Entui - Your Intuitive Cooking Mate

Product Design, Personal Project, 2022

context

It can be agreed upon that cooking at home is beneficial in many ways -- on your wallet, for your health, for the environment, and more. But in today’s fast- paced world, many working professionals are finding it harder to squeeze out the time and effort to cook, especially when on-demand food delivery is just a few taps away.

As an avid home chef and intuitive eater, I wanted to create a tool that would lighten the load of home cooking, make it easier and more accessible, and help users rebuild the habit of cooking into their lifestyles.

step 1: empathize

Skills used: user interviews, survey, primary and secondary research, persona creation

First, I needed to understand what prevents my target audience from cooking. I undertook 8 user interviews to discuss the attitudes and feelings toward cooking of professionals of various ages and lifestyles. I also wrote and launched a survey on Google Forms to supplement my interviews with more responses.

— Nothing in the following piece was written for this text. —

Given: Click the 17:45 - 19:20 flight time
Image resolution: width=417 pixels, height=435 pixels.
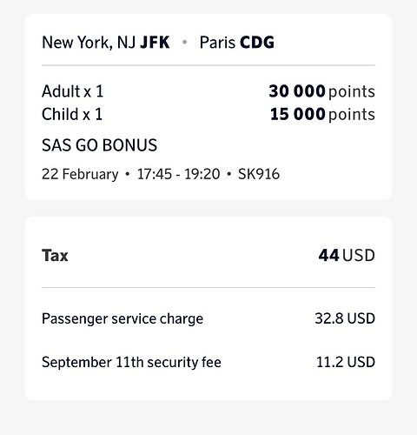Looking at the screenshot, I should (x=178, y=174).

From there, I built two personas, Andie and Greta, to focus on while I work to build a tool to help solve their cooking obstacles.

step 2: define

Skills used: journey mapping, competitive research and analysis

To define the problem I wished to tackle, I needed to understand what tools were already out there, and why they weren’t doing the job. I wanted to design a mobile app, so I did a competitive audit on meal planning apps found on the Apple AppStore.

I found that apps currently on the market had a few things in common:
- Many are diet tracking apps that focused on calorie counting and only included “healthy” recipes
- Others required lots of user inputs (e.g., user would need to manually choose recipes)
- There was a lack of a comprehensive, one-stop recipe library where one can access reputable recipes (e.g., from publications or chefs)

I realized there is a gap for a simple, low-input and flexible app that automatically plans a week’s meals based on user preferences. It should focus less on counting calories but more on facilitating the cooking process. It should also provide a social aspect where users can follow celebrity chefs, cooking influencers, and publications for their recipes.

step 3: ideate

Skills used: crazy eights, low-fi wireframing

During this phase, I worked on ideas to tackle the biggest user obstacles to cooking, such as “lack of time”, “lack of motivation”, and “poor taste”.

To tackle the lack of time, I designed a tool that automated the meals, grocery lists, and preparation tasks so the user can put planning, prepping and cooking on autopilot. To tackle the lack of motivation, I focused on encouraging notifications and checkbox lists to provide a sense of achievement. And to tackle the poor taste, I suggest creating a large library of quality, professional recipes from magazines, chefs, cooking influencers. The app would collaborate with the chefs similar to how Spotify collaborates with artists.

step 4-5: prototype & test

Skills used: low-fi prototyping, information architecture

Once I collected my ideas, I outlined an information architecture for my app and built out low-fi prototypes in Figma (below left), which I tested with potential users (below right).